[cpp-threads] Prism 0.9.1, and further on the effects of races

Tue Sep 12 20:53:13 BST 2006

I'm actually not sure I understand the objection to fully undefined
behavior.  If I read an element past the end of an array, I believe I
get fully undefined behavior right?  It's not just the returned value
that's unspecified.

I think the situation here is basically the same.  A data race on an
ordinary variable in C++ is a program error, just like an out-of-bounds
array reference.  We're proposing to provide sufficient "atomic"
operations to ensure that a data race on an ordinary variable is never
necessary.  So I think there isn't really a reason to support this to
any extent whatsoever.

I also believe fully undefined behavior is the status quo.  Posix is
fairly explicit about that.  And my impression is that existing win32
implementations essentially follow the Posix model in this respect.
Thus we're only breaking things that are already broken.
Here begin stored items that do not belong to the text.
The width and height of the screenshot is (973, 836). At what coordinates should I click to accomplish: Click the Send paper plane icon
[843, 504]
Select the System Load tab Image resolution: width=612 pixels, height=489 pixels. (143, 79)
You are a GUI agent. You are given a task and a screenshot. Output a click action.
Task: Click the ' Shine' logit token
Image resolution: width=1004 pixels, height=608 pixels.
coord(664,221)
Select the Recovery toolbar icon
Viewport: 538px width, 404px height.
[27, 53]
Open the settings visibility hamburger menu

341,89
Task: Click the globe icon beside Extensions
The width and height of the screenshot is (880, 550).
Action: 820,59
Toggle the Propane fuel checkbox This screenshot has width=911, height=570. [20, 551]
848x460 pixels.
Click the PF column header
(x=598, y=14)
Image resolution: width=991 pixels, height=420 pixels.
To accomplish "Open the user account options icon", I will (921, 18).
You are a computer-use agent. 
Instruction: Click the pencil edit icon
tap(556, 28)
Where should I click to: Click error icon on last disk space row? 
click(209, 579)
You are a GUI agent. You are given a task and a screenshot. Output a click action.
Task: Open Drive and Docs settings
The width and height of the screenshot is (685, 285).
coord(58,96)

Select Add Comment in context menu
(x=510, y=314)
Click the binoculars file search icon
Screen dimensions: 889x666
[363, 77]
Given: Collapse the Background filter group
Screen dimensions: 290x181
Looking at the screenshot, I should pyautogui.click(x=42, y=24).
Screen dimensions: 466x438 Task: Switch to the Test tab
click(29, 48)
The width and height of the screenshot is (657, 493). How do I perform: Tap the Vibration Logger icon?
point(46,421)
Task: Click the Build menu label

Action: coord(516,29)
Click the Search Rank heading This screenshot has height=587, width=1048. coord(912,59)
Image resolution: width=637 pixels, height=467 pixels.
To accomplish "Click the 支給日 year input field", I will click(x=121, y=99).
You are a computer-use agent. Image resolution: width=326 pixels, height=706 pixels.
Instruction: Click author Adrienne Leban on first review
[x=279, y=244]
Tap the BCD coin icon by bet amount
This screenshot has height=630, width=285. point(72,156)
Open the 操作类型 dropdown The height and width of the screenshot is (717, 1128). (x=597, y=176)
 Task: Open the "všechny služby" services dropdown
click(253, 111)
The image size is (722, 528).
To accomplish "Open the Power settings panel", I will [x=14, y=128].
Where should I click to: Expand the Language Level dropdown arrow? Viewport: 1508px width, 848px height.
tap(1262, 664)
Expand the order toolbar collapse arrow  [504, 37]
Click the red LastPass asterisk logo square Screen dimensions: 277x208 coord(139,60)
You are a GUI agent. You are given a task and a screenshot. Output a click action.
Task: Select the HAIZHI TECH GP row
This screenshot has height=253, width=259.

If we did try to support partially undefined behavior for races, I
wouldn't really know how to define what it means.  My impression is
that, unlike Java, we would like to support hardware on which pointer
reads and writes are not atomic?  I think that's necessary for some low
end embedded processors, though I'd love to be corrected.

Assuming I'm correct, we'd have to allow for the case that foo *p =
global_ptr yields a value for p that was never assigned to global_ptr
and in fact doesn't point to foo.  It may be that only p is corrupted,
but I'm not sure how to describe the result in the standard or how to
take advantage of such a standard to recover from the result.
Similarly, reading an integer involved in a race may yield a value never
assigned to the variable or, for enumeration types, one that's not in
range for the type.

If we do try to partially define races, I think other optimizations are
also affected.  We would have to disallow reloading of a spilled
register from a global, since the impact of that is very hard to
describe in the presence of a race.

As far as constructors are concerned, I think I'm most worried about a
different class of example.  Consider, at function scope:

{
	foo x();

	x.bar();
	f();
}

Assume a foo has virtual functions and hence needs a vtable, and the
definitions of bar() and f() are in separate compilation units.  I don't
think there's anything to stop bar from publishing "this" to another
thread.  Clearly I would need a release operation or a fence somewhere
to make the vtable pointer store visible before such a publication
happens.  But putting it in any of the obvious places, e.g. at the end
of the foo() constructor, seems to impact sequential code.  And if bar()
and f() are sufficiently fast, this code could slow down by large
factors as a result, at least if I only have 100 cycle fence
instructions.

This is inherently different from Java, in that there is no allocation
involved.  I also don't think this can happen in the CLR, right?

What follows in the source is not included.